* start *

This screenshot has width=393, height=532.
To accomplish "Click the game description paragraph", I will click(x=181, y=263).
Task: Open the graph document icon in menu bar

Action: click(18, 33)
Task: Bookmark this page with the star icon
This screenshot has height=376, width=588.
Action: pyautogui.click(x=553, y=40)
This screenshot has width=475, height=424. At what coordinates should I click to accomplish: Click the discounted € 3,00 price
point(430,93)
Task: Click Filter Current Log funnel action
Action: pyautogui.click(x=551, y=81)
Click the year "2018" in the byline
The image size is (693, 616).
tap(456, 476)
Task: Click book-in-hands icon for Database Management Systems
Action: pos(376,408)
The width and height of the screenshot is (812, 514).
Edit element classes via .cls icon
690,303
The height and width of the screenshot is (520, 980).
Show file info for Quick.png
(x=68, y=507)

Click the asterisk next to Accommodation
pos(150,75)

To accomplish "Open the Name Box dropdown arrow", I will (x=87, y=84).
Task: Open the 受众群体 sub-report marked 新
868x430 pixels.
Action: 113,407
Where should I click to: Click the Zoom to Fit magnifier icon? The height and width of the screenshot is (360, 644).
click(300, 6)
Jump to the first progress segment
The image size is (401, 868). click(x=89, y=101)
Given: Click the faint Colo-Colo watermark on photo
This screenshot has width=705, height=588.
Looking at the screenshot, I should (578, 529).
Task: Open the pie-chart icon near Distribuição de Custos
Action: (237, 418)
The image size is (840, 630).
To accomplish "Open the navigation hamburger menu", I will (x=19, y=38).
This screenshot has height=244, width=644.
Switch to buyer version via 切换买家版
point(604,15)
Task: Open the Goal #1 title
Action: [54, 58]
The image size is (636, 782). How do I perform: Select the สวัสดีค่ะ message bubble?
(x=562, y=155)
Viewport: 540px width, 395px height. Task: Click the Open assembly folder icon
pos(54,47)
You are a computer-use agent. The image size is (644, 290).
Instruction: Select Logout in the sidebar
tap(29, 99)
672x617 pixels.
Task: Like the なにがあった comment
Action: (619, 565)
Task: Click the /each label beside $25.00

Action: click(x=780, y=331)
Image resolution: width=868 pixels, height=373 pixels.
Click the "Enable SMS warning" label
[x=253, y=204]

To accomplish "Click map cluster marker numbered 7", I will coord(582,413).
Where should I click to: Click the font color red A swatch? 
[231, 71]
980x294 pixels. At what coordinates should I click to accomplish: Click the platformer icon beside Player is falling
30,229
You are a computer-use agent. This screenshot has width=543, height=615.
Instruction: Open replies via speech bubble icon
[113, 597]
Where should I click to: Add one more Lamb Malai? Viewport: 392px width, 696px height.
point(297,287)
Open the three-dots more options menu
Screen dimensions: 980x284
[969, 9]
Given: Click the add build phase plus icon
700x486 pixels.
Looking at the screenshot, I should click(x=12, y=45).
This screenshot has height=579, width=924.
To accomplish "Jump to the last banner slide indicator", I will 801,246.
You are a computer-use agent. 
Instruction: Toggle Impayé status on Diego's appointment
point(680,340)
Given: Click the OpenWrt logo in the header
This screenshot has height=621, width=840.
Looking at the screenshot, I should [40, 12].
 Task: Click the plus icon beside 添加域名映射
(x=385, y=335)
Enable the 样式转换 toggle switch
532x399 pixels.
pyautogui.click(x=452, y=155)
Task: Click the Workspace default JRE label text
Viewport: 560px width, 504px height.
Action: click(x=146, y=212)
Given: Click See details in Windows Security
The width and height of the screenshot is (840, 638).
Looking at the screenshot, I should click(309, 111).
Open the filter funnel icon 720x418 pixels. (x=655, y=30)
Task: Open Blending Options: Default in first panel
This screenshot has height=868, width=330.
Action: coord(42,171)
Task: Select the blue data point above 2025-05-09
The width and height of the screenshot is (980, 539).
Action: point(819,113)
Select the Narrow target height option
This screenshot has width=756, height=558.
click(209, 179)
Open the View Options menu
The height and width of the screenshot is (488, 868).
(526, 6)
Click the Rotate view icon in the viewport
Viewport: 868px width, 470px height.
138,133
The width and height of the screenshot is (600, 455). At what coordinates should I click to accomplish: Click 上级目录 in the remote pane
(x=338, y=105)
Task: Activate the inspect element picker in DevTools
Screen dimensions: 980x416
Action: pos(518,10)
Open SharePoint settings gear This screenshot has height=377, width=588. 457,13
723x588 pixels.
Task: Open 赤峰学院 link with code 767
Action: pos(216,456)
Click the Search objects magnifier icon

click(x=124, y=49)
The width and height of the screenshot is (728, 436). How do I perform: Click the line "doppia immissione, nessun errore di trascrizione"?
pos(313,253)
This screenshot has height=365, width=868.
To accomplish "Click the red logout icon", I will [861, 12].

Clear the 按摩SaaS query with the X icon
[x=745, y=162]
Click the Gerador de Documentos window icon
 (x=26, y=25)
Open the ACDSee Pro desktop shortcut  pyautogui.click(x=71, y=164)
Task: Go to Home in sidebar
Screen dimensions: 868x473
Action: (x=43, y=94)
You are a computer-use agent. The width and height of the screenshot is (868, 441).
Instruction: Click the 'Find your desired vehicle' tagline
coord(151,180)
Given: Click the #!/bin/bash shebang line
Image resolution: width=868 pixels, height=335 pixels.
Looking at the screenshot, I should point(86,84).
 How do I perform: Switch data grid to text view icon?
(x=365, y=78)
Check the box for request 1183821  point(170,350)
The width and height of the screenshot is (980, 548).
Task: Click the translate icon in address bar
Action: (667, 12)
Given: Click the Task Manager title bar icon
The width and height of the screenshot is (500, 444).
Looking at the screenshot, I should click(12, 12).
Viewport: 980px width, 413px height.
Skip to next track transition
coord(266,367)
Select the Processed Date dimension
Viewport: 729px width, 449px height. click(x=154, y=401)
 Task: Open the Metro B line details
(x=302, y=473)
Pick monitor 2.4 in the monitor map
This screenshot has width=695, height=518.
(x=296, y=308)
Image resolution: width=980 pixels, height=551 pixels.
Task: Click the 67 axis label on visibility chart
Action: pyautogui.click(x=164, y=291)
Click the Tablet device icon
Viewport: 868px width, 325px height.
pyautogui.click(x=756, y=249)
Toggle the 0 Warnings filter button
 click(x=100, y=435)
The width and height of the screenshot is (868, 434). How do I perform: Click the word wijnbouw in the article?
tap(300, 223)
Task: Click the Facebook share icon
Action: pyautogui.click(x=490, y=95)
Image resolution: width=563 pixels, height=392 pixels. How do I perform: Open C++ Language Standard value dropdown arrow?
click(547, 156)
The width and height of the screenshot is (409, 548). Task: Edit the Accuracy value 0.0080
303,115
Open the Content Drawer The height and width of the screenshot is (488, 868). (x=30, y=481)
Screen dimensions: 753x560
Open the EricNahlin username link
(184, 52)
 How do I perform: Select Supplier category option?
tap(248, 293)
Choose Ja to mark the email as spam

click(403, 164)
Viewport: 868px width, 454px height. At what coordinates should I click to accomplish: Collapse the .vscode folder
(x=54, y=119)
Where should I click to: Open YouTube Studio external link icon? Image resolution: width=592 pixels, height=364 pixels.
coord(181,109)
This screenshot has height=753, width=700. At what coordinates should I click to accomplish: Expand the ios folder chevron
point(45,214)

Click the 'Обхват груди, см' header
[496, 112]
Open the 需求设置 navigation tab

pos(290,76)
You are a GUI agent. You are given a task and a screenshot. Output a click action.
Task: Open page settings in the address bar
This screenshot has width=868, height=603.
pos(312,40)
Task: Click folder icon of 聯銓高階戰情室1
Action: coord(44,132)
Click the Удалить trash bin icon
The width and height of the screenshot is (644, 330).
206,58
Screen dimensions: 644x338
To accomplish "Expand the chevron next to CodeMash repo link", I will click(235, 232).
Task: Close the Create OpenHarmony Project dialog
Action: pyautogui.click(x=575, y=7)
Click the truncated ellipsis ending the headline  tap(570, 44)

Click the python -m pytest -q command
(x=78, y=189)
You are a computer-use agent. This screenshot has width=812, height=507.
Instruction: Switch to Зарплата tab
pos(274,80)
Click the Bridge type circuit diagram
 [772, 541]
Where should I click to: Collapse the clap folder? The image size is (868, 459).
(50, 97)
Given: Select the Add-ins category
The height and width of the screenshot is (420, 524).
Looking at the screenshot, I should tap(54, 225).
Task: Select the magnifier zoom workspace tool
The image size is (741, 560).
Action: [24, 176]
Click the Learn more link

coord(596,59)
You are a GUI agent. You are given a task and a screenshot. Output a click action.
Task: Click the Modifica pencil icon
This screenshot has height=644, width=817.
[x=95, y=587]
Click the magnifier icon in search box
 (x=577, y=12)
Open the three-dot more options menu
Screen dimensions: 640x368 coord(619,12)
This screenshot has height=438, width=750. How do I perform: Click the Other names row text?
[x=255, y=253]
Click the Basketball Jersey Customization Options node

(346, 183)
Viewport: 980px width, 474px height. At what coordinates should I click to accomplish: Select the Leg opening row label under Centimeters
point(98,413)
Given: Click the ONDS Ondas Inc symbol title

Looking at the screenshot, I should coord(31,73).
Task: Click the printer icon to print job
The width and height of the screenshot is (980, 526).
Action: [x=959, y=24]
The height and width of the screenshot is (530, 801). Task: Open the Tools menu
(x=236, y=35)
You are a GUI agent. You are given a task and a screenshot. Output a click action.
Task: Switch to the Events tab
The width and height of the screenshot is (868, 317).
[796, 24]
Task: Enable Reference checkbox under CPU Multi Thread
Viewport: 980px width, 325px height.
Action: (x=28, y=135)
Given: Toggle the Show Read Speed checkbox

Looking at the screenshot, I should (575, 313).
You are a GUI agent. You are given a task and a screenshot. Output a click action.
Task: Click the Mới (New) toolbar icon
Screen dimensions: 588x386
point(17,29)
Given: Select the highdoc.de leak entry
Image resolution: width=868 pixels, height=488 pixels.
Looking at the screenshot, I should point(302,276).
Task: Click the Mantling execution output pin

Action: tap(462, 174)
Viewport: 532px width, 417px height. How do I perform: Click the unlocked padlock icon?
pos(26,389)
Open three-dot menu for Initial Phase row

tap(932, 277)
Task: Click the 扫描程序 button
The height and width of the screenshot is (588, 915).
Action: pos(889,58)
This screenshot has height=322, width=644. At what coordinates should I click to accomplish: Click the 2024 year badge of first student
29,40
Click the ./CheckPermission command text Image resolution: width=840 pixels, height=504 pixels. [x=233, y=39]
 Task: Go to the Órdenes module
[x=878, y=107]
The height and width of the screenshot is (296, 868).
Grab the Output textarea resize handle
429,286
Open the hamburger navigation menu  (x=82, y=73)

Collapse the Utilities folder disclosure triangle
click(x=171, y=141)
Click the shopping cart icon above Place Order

* end *

WHAT THIS TASK INVOLVES: Print the items unchanged, from the first line through the line containing "Action: pyautogui.click(x=553, y=40)", with both of those lines included.

OUTPUT:
This screenshot has width=393, height=532.
To accomplish "Click the game description paragraph", I will click(x=181, y=263).
Task: Open the graph document icon in menu bar

Action: click(18, 33)
Task: Bookmark this page with the star icon
This screenshot has height=376, width=588.
Action: pyautogui.click(x=553, y=40)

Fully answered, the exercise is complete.